No sooner had the monarch seen them, so strange of form and so brilliant and diverse in hue, than his longing to taste of them became strongly awakened; so, by the hand of his Vizier, he sent them to the cook to be prepared forthwith for the royal table. As for the poor fisherman, he received no fewer than four hundred pieces of gold from the Sultan’s bounty, and returned to his family rejoicing in an affluence which surpassed his utmost expectations.

Drawing of a king and servant. The king is looking at the fish offered to him on a plate
No sooner had the monarch seen them, so strange of form and so brilliant and diverse in hue.


The cook meanwhile, proud of an opportunity to exhibit her culinary skill on dainties so rare, scaled and cleaned the fish and laid them in a frying-pan over the fire. But scarcely had she done so when the wall of the kitchen divided, and there issued forth from it a damsel of moon-like beauty richly apparelled, holding a rod of myrtle in her hand. With this she struck the fish that lay in the frying-pan, and cried—

“O fish of my pond,
Are ye true to your bond?”

And immediately the four fishes lifted their heads from the frying fat and answered—

“Even so, the bond holds yet;
Paid by thee, we pay the debt.
With give and take is the reckoning met.”

Thereupon the damsel upset the pan into the fire and retired through the wall in the same way that she had come, leaving the four fish all charred to a cinder.

Drawing of girl upsetting a pan on the fire
Whereupon one upset the pan into the fire

The cook, beholding her labour thus brought to naught, began to weep and bewail herself, expecting no less than instant dismissal, and was still loud in her lamentations when the Vizier arrived to see if the fish were ready.

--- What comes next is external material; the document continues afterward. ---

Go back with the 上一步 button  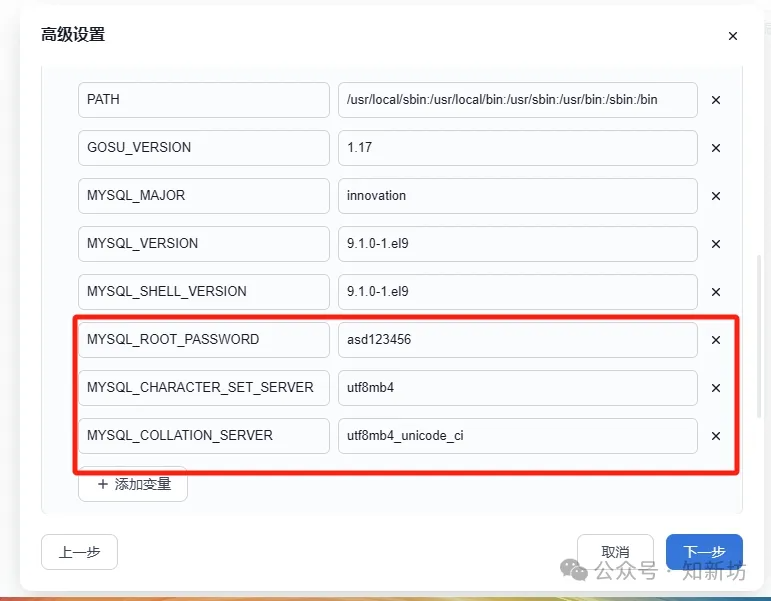click(79, 552)
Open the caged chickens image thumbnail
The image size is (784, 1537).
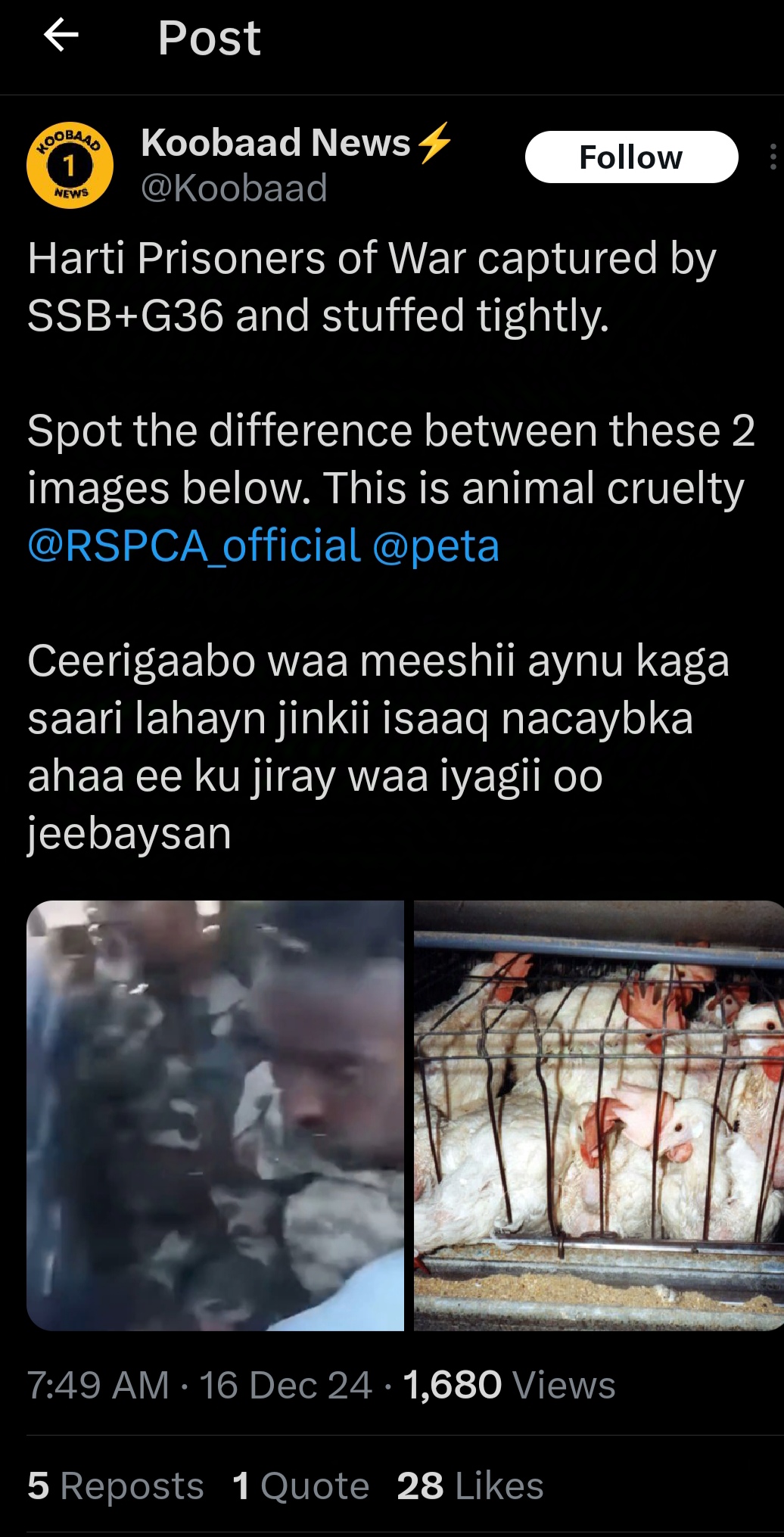point(599,1115)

Drawing of a man running after the fisherman
Recalling the fisherman by a swift messenger

On hearing her account of what had occurred, the Vizier was greatly astonished, but feared to bring so strange a report to the Sultan’s ears while the cravings of the royal appetite were still unsatisfied; so recalling the fisherman by a swift messenger, he bade him procure in all haste four more fish of the same kind, promising to reward him according to the speed with which he accomplished the task. So spurred, and by the additional favour of fortune, the fisherman fulfilled his mission in an astonishingly short space of time; but no sooner was the second lot of fish placed upon the fire in the Vizier’s presence than once again the wall opened, and the damsel, appearing as before, struck the frying-pan with her rod, and cried—

“O fish of my pond,
Are ye true to your bond?”

And immediately the fish stood up on their tails in the frying fat and replied—

“Even so, the bond holds yet;
Paid by thee, we pay the debt.
With give and take is the reckoning met.”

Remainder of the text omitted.